Mellé, vers l'an 1000, devait être une lande (défrichement
faible) limitée du côté de Poilley, Villamée,
Saint-Georges-de-Reintembault et Monthault par le croisement de deux chemins
gaulois reliant Corseul à Carnute et Condate à Vieux. Ces
deux chemins furent améliorés et entretenus durant la période
gallo-romaine et reliaient Aleth à Chartres et Condate à
Vieux (ces deux chemins sont appelés voies romaines par les historiens
Emile Pautrel et Le Bouteiller). Fougères et Mellé sont
alors reliées par le chemin Mellouin, dont le tracé est
repris aujourd'hui approximativement par la route départementale
N°108.
D'après l'historien Ogée, des fortifications auraient été
érigées pendant la période gallo-romaine au Moulin
des Châteaux, situé à la limite Nord de la commune,
près de Monthault. Dans son Dictionnaire de Bretagne, il écrit
ceci : "Au village dit des Châteaux sont des restes que l'on
regarde comme d'anciennes fortifications romaines".
L'historien
Paul Banéat parle de "retranchements dits les Châteaux
à Mellé"et de "vestiges de fortifications de terre
à Monthault" dans Le département d'Ille-et-Vilaine
- Histoire - Archéologie - Monuments en 1928.

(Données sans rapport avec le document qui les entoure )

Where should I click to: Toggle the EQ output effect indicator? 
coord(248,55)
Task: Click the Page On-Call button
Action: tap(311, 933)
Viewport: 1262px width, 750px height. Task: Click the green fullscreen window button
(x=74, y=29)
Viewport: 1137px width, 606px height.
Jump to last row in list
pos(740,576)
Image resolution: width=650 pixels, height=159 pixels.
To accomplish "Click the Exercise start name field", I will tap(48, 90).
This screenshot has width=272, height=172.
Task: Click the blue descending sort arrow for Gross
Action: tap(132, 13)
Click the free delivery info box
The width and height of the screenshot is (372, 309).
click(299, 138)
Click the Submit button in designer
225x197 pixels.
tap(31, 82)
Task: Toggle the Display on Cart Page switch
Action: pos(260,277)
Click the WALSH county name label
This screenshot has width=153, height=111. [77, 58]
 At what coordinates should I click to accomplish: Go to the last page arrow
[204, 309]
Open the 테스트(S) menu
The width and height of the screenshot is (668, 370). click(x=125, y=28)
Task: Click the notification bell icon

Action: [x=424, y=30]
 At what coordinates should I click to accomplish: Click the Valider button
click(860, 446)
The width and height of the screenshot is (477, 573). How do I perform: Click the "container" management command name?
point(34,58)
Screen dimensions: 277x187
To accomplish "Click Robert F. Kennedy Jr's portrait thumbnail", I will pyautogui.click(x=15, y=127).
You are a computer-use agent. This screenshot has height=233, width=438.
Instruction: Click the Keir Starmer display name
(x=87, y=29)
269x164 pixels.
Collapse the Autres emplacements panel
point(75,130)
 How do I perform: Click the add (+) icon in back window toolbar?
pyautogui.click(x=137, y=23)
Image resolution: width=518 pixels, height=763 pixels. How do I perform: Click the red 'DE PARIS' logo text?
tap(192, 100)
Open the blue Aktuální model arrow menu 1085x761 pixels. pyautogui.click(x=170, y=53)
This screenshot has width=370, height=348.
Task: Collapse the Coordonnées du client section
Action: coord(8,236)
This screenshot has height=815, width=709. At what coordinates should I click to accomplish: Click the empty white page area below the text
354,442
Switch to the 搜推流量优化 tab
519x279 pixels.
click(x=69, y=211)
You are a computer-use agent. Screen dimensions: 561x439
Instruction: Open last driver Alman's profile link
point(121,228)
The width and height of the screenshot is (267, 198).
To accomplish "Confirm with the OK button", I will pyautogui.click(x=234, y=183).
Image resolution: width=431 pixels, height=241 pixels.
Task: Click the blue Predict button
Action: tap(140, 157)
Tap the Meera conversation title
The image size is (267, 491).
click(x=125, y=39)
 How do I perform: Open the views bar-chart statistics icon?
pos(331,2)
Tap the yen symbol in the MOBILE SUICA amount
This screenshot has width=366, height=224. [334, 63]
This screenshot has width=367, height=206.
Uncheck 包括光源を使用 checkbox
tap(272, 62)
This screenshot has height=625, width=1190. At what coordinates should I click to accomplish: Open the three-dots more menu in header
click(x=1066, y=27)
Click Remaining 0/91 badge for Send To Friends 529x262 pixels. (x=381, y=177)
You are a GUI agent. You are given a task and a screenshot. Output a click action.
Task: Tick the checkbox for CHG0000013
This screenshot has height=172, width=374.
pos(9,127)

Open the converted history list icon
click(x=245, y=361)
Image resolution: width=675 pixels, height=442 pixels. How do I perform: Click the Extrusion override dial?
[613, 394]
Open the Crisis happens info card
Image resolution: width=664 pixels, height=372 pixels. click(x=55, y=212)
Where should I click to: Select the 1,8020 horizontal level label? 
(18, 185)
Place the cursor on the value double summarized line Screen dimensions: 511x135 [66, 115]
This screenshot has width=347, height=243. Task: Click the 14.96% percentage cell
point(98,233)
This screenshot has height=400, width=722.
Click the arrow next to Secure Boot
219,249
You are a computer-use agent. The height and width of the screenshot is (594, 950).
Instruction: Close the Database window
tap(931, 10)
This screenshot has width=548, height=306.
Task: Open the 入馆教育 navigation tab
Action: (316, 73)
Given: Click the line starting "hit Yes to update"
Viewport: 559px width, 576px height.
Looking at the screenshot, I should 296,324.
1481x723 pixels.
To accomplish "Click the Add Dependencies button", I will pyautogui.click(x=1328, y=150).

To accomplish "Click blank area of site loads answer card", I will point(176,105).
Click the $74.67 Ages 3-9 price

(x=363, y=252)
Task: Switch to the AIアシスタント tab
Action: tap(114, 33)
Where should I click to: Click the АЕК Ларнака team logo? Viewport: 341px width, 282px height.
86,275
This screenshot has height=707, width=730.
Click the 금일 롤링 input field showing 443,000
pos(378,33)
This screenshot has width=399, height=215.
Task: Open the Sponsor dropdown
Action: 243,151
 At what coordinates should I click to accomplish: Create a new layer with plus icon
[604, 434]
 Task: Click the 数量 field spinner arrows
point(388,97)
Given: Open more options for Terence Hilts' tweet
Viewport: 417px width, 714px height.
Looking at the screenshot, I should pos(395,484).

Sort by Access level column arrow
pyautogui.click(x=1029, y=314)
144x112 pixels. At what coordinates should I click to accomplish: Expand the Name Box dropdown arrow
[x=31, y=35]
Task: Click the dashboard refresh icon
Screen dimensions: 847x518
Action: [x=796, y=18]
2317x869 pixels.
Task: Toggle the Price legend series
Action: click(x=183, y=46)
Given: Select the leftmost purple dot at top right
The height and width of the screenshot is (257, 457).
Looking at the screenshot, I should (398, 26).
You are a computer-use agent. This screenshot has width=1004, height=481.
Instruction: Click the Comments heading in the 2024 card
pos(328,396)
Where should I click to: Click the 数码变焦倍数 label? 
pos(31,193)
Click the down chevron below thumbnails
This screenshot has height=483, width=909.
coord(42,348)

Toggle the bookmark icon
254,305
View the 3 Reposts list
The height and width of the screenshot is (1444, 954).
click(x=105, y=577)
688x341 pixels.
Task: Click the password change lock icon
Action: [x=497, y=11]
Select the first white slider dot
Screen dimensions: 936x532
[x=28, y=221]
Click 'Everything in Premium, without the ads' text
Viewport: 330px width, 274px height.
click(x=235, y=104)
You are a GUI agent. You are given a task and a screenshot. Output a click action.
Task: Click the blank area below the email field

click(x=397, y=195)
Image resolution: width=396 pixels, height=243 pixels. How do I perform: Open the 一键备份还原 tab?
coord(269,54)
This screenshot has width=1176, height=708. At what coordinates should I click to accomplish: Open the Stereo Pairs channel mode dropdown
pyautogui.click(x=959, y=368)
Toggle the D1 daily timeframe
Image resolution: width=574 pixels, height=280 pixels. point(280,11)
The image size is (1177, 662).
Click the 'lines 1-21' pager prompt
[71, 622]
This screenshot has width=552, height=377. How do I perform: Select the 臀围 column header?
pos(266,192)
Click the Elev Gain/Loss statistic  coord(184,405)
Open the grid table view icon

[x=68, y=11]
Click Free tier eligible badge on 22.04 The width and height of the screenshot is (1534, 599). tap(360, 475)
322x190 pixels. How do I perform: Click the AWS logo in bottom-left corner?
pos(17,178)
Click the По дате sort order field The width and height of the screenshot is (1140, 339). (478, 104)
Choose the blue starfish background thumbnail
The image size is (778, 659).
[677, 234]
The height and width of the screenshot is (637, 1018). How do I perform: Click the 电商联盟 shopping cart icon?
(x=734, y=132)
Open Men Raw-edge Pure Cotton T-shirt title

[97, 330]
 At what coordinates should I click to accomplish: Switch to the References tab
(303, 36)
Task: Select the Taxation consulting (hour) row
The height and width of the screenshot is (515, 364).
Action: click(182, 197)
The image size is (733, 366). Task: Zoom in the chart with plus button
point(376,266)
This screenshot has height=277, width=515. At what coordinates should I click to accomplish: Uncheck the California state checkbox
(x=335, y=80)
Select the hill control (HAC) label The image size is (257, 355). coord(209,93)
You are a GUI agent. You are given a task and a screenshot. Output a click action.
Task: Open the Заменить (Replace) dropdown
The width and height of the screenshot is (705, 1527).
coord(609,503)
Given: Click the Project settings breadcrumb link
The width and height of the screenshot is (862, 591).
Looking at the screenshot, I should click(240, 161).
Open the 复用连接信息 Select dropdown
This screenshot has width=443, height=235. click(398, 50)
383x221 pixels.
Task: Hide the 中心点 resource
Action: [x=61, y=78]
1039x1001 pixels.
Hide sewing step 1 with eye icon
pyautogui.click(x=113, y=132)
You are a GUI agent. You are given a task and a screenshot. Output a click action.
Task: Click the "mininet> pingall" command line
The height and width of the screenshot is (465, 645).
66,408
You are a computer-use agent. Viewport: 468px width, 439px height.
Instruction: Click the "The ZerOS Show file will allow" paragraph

Amédée Bertin et Léon Maupillé écrivent
dans une réédition de la Notice historique et statistique
sur la baronnie, la ville et l'arrondissement de Fougères, parue
en 1846 : "Sur le bord de l'étang des Châteaux,
on remarque deux mottes énormes, restes de deux anciennes forteresses
féodales. La plus grande, élevée de dix mètres
au-dessus du sol, présente une superficie d'environ un hectare
; elle est entourée de fossés profonds, et des arbres ont
cru sur ses glacis escarpés. La seconde, qui n'est séparée
de la première que par un large fossé, est un peu moins
élevée et présente une surface bien moins grande.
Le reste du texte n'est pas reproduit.